Instrumentos internacionais, regionais e bilaterais incentivam, explicitamente, o uso da mediação nos casos de conflitos familiares transfronteiriços. Estudos de serviços especializados de mediação (de vários países) indicam que a mediação pode funcionar mesmo em casos transfronteiriço extremamente complicados.
Nem toda mediação chega a um acordo. Costumamos dizer que a mediação não é apropriada para todos os casos. Após uma avaliação inicial com os pais, cabe aos mediadores decidir se as chances de sucesso da mediação são pequenas demais para iniciá-la.
A mediação quando apoiada por instrumentos jurídicos relevantes é uma oportunidade para:
- o pai que foi privado de seus filhos, retomar o contato e voltar a vê-los;
- terminar de forma amigável o pesadelo que a remoção ilícita ou não-retorno criou para os pais, filhos e, muitas vezes, para a família estendida;
- restaurar a comunicação,discutir e cooperar com o outro cônjuge para encontrar a solução mais adequada, levando em consideração o melhor interesse das crianças;
- chegar aum acordo com relação ao casos de sequestro parental de crianças, definir as modalidades de guarda e visita entre pais e filhos (quando aplicável), e para apresentar o acordo ao tribunal em que o processo de retorno estão ocorrendo ;
- acabar com a disputa parental rapidamente. Sabemos que a mediação acelera o processo de resolução de conflitos transfronteiriços, já que, modo geral, a decisão do tribunal apenas restabelece a situação inicial da criança devolvendo-a ao seu país de residência habitual, enquanto outras questões importantes como: a guarda da criança, o lugar onde ela vai viver, etc., deve ser decidido -posteriormente - em processos judiciais separados.
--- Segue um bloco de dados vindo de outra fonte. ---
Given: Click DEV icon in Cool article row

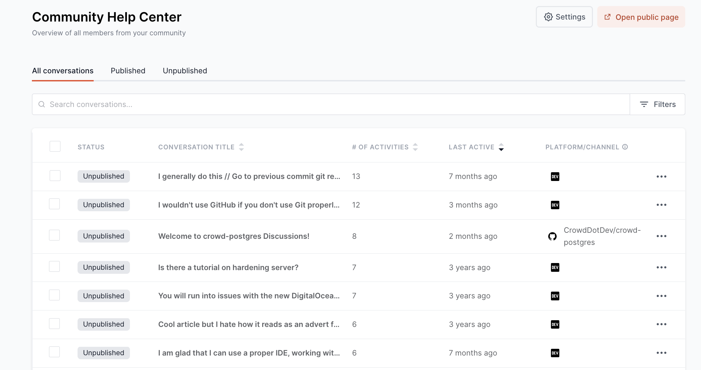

O número de casos transfronteiriços não resolvidos indica que os instrumentos legais usados para proteger as crianças se beneficiam da utilização de outros mecanismos complementares mais focados na resolução dos conflitos humanos. Evidências mostram que o número de acordos alcançados com a ajuda da mediação aumenta quando os pais se engajam no processo de resolução. A grande maioria dos pais se dizem satisfeitos com os resultados da mediação, mesmo quando ela não resolve todos os problemas por eles enfrentados. Outros testemunhos e relatos poderão ser encontrados no estudo intitulado "Mediation Pilot Scheme", publicado pela organização “Reunite International Child Abduction Centre”.